待っていましたと言わんばかりにあちこちにしっかりと咲いていました。

 コスモスが長く咲き続ける秘訣のようなものを、花の好きなある牧師
の奥様から伺ったことを覚えています。ただその理由を思い出せない多
少のもどかしさを覚えながら、コスモスの脇にしばらく立ち止まりまし
た。夏の続きではなく、すでに動いていている時のなかでの奉仕に迎入
れられていることが分かりました。

 日本の秋の奉仕では、コスモスを見られるのをいつも楽しみにしてい
ます。道端で誰にも振り返られなくても、時が来れば、ふんわりと優し
く天に向いて咲いているコスモスの花に親近感を覚えます。
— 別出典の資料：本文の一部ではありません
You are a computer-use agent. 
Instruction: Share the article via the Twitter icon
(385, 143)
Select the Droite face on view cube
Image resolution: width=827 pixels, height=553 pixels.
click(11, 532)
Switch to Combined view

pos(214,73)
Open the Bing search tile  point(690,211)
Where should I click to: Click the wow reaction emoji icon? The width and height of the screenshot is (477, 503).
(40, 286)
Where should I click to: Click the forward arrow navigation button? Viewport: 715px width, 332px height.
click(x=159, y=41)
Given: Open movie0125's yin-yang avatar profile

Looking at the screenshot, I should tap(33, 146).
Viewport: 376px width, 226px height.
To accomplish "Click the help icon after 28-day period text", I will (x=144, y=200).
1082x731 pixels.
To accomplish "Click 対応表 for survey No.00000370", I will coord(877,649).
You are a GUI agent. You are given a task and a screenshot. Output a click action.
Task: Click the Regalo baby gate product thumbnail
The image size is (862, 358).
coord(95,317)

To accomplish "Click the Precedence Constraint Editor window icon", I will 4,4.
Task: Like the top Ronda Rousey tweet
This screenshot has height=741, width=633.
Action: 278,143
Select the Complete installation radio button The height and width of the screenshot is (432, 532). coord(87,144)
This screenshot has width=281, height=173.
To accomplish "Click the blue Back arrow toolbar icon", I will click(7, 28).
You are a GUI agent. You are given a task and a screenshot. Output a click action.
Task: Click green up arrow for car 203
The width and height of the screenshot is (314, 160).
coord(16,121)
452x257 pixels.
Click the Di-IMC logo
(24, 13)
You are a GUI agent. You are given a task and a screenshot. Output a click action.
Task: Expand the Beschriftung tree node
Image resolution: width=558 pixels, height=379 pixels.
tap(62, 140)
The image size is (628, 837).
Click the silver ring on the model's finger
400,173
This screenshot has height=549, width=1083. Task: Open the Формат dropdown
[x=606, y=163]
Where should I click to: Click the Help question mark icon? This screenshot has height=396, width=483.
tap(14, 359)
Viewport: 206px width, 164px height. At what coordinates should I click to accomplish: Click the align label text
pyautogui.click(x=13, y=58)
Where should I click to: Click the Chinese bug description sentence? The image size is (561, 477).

この夏、家
の庭でようやく一輪の黄色いバラが咲き出しました。そんな優雅さや存
在感はなくても、コスモスはその名前のように宇宙に向いて優しく咲い
ています。ただ黙って道端に咲いているコスモスに思いが向いていく自
分の心に、不思議に思いが向いていきます。

 「天は神の栄光を語り告げ」と歌い出しているダビデが、最後に「私
の口のことばと、私の思いとが、御前に、受け入れられますように」と
詩篇19篇で締めくくっているこころに納得しています。

 この6月の初めに、立川福音自由教会の礼拝後の集会で、もしキリス
トが自分を花で呼ぶとするとどんな花で呼ぶでしょうかと、自己紹介と
してしました。私はいつもコスモスですが、その時はもうコスモスを卒
業してバラにしますと言いました。そうしましたら隣に座っていた辻岡
先生の奥様が、「私は先生が卒業したコスモスです」と言われました。
前言を取り消さなくてならないのかも知れません。